Required work:
All lines of the material must be output verbatim.

Material provided:
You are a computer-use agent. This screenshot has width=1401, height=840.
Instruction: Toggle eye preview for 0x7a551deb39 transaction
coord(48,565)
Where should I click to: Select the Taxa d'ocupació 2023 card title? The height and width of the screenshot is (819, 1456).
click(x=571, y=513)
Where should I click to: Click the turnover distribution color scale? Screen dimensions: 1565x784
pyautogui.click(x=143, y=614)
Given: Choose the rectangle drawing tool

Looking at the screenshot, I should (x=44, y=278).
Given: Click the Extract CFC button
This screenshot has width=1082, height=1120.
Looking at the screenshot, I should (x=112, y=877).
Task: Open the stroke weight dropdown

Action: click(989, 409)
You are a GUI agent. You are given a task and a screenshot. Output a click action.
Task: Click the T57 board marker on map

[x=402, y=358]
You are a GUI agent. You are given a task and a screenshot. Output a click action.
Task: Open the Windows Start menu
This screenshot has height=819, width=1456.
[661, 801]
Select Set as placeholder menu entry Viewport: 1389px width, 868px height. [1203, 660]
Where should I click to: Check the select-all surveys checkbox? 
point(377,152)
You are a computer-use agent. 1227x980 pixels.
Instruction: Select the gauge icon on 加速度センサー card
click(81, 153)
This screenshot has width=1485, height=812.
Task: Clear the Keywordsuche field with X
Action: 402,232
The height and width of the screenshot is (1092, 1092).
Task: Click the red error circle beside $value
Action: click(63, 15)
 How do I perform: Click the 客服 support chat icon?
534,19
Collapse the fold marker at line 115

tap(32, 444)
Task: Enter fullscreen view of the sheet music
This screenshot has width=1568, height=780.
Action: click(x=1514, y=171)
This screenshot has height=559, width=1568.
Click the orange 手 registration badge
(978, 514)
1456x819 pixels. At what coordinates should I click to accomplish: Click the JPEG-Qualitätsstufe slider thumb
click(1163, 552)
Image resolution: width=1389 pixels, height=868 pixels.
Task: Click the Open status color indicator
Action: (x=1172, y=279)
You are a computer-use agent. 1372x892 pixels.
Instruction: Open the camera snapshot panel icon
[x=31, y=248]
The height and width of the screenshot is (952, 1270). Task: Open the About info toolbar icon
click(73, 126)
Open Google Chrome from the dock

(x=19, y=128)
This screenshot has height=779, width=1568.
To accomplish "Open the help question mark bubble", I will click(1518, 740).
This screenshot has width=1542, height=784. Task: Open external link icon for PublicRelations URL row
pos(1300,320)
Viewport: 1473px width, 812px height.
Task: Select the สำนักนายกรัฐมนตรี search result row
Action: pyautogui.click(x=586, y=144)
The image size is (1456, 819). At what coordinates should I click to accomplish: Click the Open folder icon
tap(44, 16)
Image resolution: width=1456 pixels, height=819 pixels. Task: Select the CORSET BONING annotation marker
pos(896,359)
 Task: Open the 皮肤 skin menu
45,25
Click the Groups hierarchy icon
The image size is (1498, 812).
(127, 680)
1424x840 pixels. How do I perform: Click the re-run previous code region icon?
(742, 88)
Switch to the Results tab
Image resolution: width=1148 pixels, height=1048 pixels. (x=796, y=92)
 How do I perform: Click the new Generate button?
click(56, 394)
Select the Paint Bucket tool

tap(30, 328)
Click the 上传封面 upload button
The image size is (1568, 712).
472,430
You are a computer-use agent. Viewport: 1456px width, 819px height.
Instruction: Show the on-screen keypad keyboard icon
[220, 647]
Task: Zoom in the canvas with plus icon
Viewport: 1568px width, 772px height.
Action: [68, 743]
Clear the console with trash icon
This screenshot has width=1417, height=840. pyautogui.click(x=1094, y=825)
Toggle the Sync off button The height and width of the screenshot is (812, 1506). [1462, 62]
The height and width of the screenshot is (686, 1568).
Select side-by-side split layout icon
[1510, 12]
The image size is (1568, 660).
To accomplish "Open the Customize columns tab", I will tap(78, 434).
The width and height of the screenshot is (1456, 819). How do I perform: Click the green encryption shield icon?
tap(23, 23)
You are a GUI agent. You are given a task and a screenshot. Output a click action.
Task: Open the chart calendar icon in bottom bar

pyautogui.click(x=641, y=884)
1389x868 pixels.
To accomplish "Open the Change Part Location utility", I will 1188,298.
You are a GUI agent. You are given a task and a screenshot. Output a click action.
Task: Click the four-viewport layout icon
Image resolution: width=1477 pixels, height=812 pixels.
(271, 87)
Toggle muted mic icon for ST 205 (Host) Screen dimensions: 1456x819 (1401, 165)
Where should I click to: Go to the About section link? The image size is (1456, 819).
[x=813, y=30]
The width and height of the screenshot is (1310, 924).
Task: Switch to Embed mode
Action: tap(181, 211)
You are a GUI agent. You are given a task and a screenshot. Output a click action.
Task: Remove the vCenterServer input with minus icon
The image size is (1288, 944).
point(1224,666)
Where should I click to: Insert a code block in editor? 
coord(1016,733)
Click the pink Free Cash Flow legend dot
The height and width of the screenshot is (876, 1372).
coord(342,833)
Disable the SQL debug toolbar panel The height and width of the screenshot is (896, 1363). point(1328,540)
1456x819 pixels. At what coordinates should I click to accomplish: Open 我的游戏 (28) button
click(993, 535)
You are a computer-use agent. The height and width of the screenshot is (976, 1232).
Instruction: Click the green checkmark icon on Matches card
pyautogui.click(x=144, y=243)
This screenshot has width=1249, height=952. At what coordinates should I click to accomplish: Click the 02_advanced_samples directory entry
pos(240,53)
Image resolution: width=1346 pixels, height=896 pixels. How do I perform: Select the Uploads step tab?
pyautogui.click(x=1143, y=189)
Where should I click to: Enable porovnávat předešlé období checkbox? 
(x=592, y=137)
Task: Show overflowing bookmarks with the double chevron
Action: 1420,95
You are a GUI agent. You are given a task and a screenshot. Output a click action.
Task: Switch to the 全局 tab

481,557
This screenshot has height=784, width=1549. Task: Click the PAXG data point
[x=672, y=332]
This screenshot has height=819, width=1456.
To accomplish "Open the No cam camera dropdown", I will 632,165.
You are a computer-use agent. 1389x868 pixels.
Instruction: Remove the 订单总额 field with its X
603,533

Result of this task:
You are a computer-use agent. This screenshot has width=1401, height=840.
Instruction: Toggle eye preview for 0x7a551deb39 transaction
coord(48,565)
Where should I click to: Select the Taxa d'ocupació 2023 card title? The height and width of the screenshot is (819, 1456).
click(x=571, y=513)
Where should I click to: Click the turnover distribution color scale? Screen dimensions: 1565x784
pyautogui.click(x=143, y=614)
Given: Choose the rectangle drawing tool

Looking at the screenshot, I should (x=44, y=278).
Given: Click the Extract CFC button
This screenshot has width=1082, height=1120.
Looking at the screenshot, I should (x=112, y=877).
Task: Open the stroke weight dropdown

Action: click(989, 409)
You are a GUI agent. You are given a task and a screenshot. Output a click action.
Task: Click the T57 board marker on map

[x=402, y=358]
You are a GUI agent. You are given a task and a screenshot. Output a click action.
Task: Open the Windows Start menu
This screenshot has height=819, width=1456.
[661, 801]
Select Set as placeholder menu entry Viewport: 1389px width, 868px height. [1203, 660]
Where should I click to: Check the select-all surveys checkbox? 
point(377,152)
You are a computer-use agent. 1227x980 pixels.
Instruction: Select the gauge icon on 加速度センサー card
click(81, 153)
This screenshot has width=1485, height=812.
Task: Clear the Keywordsuche field with X
Action: 402,232
The height and width of the screenshot is (1092, 1092).
Task: Click the red error circle beside $value
Action: click(63, 15)
 How do I perform: Click the 客服 support chat icon?
534,19
Collapse the fold marker at line 115

tap(32, 444)
Task: Enter fullscreen view of the sheet music
This screenshot has width=1568, height=780.
Action: click(x=1514, y=171)
This screenshot has height=559, width=1568.
Click the orange 手 registration badge
(978, 514)
1456x819 pixels. At what coordinates should I click to accomplish: Click the JPEG-Qualitätsstufe slider thumb
click(1163, 552)
Image resolution: width=1389 pixels, height=868 pixels.
Task: Click the Open status color indicator
Action: (x=1172, y=279)
You are a computer-use agent. 1372x892 pixels.
Instruction: Open the camera snapshot panel icon
[x=31, y=248]
The height and width of the screenshot is (952, 1270). Task: Open the About info toolbar icon
click(73, 126)
Open Google Chrome from the dock

(x=19, y=128)
This screenshot has height=779, width=1568.
To accomplish "Open the help question mark bubble", I will click(1518, 740).
This screenshot has width=1542, height=784. Task: Open external link icon for PublicRelations URL row
pos(1300,320)
Viewport: 1473px width, 812px height.
Task: Select the สำนักนายกรัฐมนตรี search result row
Action: pyautogui.click(x=586, y=144)
The image size is (1456, 819). At what coordinates should I click to accomplish: Click the Open folder icon
tap(44, 16)
Image resolution: width=1456 pixels, height=819 pixels. Task: Select the CORSET BONING annotation marker
pos(896,359)
 Task: Open the 皮肤 skin menu
45,25
Click the Groups hierarchy icon
The image size is (1498, 812).
(127, 680)
1424x840 pixels. How do I perform: Click the re-run previous code region icon?
(742, 88)
Switch to the Results tab
Image resolution: width=1148 pixels, height=1048 pixels. (x=796, y=92)
 How do I perform: Click the new Generate button?
click(56, 394)
Select the Paint Bucket tool

tap(30, 328)
Click the 上传封面 upload button
The image size is (1568, 712).
472,430
You are a computer-use agent. Viewport: 1456px width, 819px height.
Instruction: Show the on-screen keypad keyboard icon
[220, 647]
Task: Zoom in the canvas with plus icon
Viewport: 1568px width, 772px height.
Action: [68, 743]
Clear the console with trash icon
This screenshot has width=1417, height=840. pyautogui.click(x=1094, y=825)
Toggle the Sync off button The height and width of the screenshot is (812, 1506). [1462, 62]
The height and width of the screenshot is (686, 1568).
Select side-by-side split layout icon
[1510, 12]
The image size is (1568, 660).
To accomplish "Open the Customize columns tab", I will tap(78, 434).
The width and height of the screenshot is (1456, 819). How do I perform: Click the green encryption shield icon?
tap(23, 23)
You are a GUI agent. You are given a task and a screenshot. Output a click action.
Task: Open the chart calendar icon in bottom bar

pyautogui.click(x=641, y=884)
1389x868 pixels.
To accomplish "Open the Change Part Location utility", I will 1188,298.
You are a GUI agent. You are given a task and a screenshot. Output a click action.
Task: Click the four-viewport layout icon
Image resolution: width=1477 pixels, height=812 pixels.
(271, 87)
Toggle muted mic icon for ST 205 (Host) Screen dimensions: 1456x819 (1401, 165)
Where should I click to: Go to the About section link? The image size is (1456, 819).
[x=813, y=30]
The width and height of the screenshot is (1310, 924).
Task: Switch to Embed mode
Action: tap(181, 211)
You are a GUI agent. You are given a task and a screenshot. Output a click action.
Task: Remove the vCenterServer input with minus icon
The image size is (1288, 944).
point(1224,666)
Where should I click to: Insert a code block in editor? 
coord(1016,733)
Click the pink Free Cash Flow legend dot
The height and width of the screenshot is (876, 1372).
coord(342,833)
Disable the SQL debug toolbar panel The height and width of the screenshot is (896, 1363). point(1328,540)
1456x819 pixels. At what coordinates should I click to accomplish: Open 我的游戏 (28) button
click(993, 535)
You are a computer-use agent. The height and width of the screenshot is (976, 1232).
Instruction: Click the green checkmark icon on Matches card
pyautogui.click(x=144, y=243)
This screenshot has width=1249, height=952. At what coordinates should I click to accomplish: Click the 02_advanced_samples directory entry
pos(240,53)
Image resolution: width=1346 pixels, height=896 pixels. How do I perform: Select the Uploads step tab?
pyautogui.click(x=1143, y=189)
Where should I click to: Enable porovnávat předešlé období checkbox? 
(x=592, y=137)
Task: Show overflowing bookmarks with the double chevron
Action: 1420,95
You are a GUI agent. You are given a task and a screenshot. Output a click action.
Task: Switch to the 全局 tab

481,557
This screenshot has height=784, width=1549. Task: Click the PAXG data point
[x=672, y=332]
This screenshot has height=819, width=1456.
To accomplish "Open the No cam camera dropdown", I will 632,165.
You are a computer-use agent. 1389x868 pixels.
Instruction: Remove the 订单总额 field with its X
603,533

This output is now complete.